On Friday morning, 20-year-old Adam Lanza fatally shot 20 children ‘ all ages 6 or 7 ‘ and six adult staff members at Sandy Hook Elementary School in Newtown, Conn. He had shot and killed his mother at their home before driving to the school to carry out the shootings. There, as police arrived, he committed suicide.
As it has in other parts of the country, Friday’s shooting has prompted school systems in Harrison County to review and change security measures.
The Lanesville Police Dept. has had an increased presence at that town’s schools this week and will continue to do so until Friday. For now, the junior-senior high school and elementary school will lock outside doors at both main entryways. All visitors must knock on the door or call the office to gain entry into the building.
Lanesville Superintendent Steve Morris said the school is re-evaluating security measures and emphasizing awareness of existing plans. Also, there is a plan to install a more secure doorway at the two main entries with a camera/buzzer system to gain access during the day.
‘Our students are very safe,’ Morris said. ‘An advantage of a smaller school is knowing the parents and relatives of our students who may be visiting the school during the day. Our thoughts and prayers are with the people of Newtown, Conn., in this horrible, senseless tragedy which will impact every school in America.’
On Monday, a letter was sent home with students in the South Harrison Community School Corp., notifying parents that all South Harrison schools will forevermore be on exterior lockdown. Any visitor to a school must knock on the front door to be let in, and visitors will be escorted to the area they are wanting to visit.

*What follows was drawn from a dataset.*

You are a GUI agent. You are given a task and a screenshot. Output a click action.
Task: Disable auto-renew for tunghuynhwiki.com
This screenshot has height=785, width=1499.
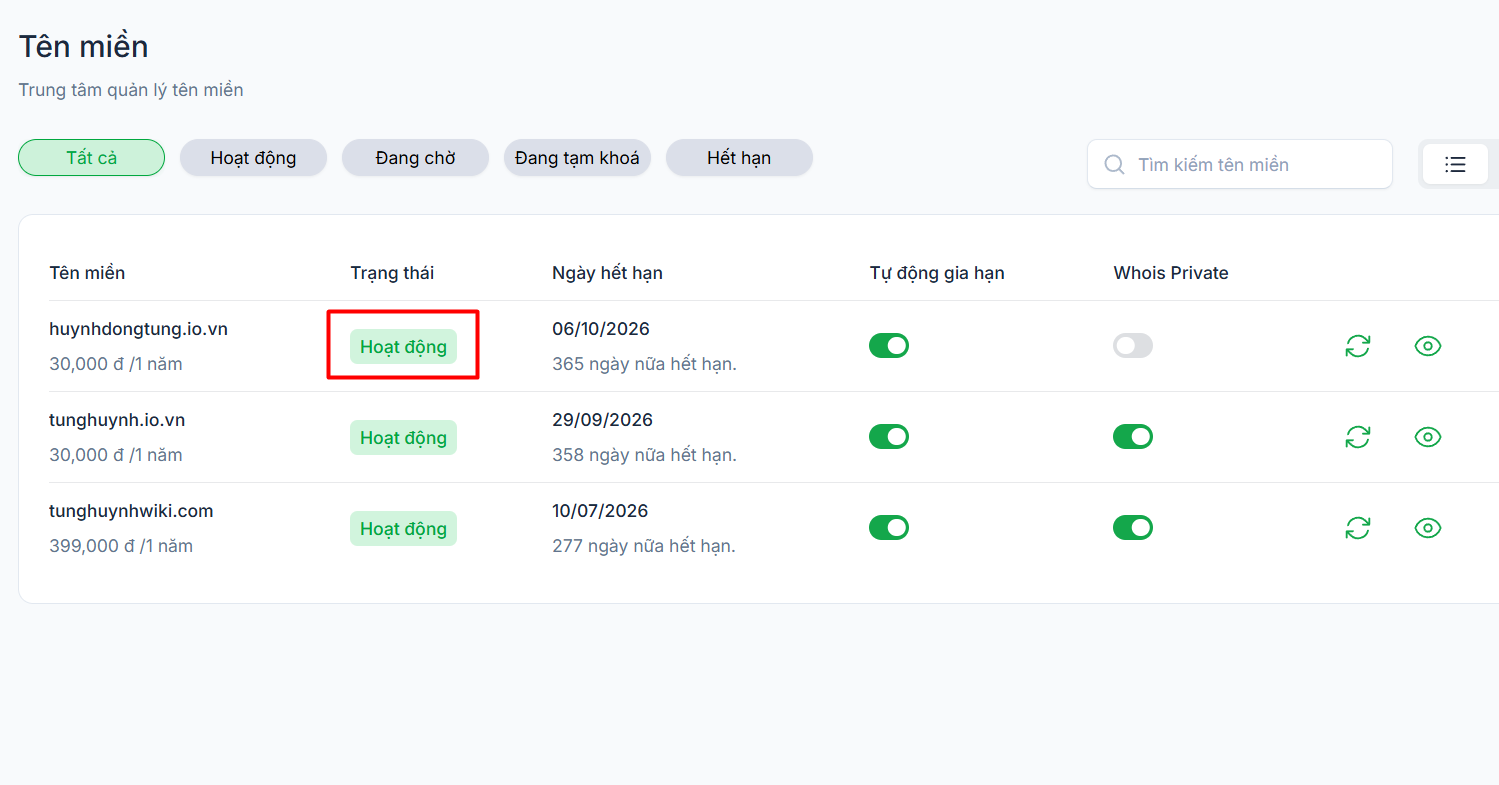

‘We’ve been reactive long enough, and we don’t want something like what happened in Connecticut to happen here and us change our policy after the fact. We want to be pro-active,’ Superintendent Dr. Neyland Clark said.
In South Harrison’s letter, it was mentioned that, on Saturday night, a special edition of ’48 Hours’ on CBS featured the investigation into Friday’s shootings. During the broadcast, CBS news journalists interviewed Dr. Ronald Stephens, executive director of the National Center for School Safety. In November 2006, Stephens had met with South Harrison Community School Corp. administrators to discuss issues related to the safety and security of its school campuses, and South Harrison school principals were provided valuable information for the safety of its students, according to the letter.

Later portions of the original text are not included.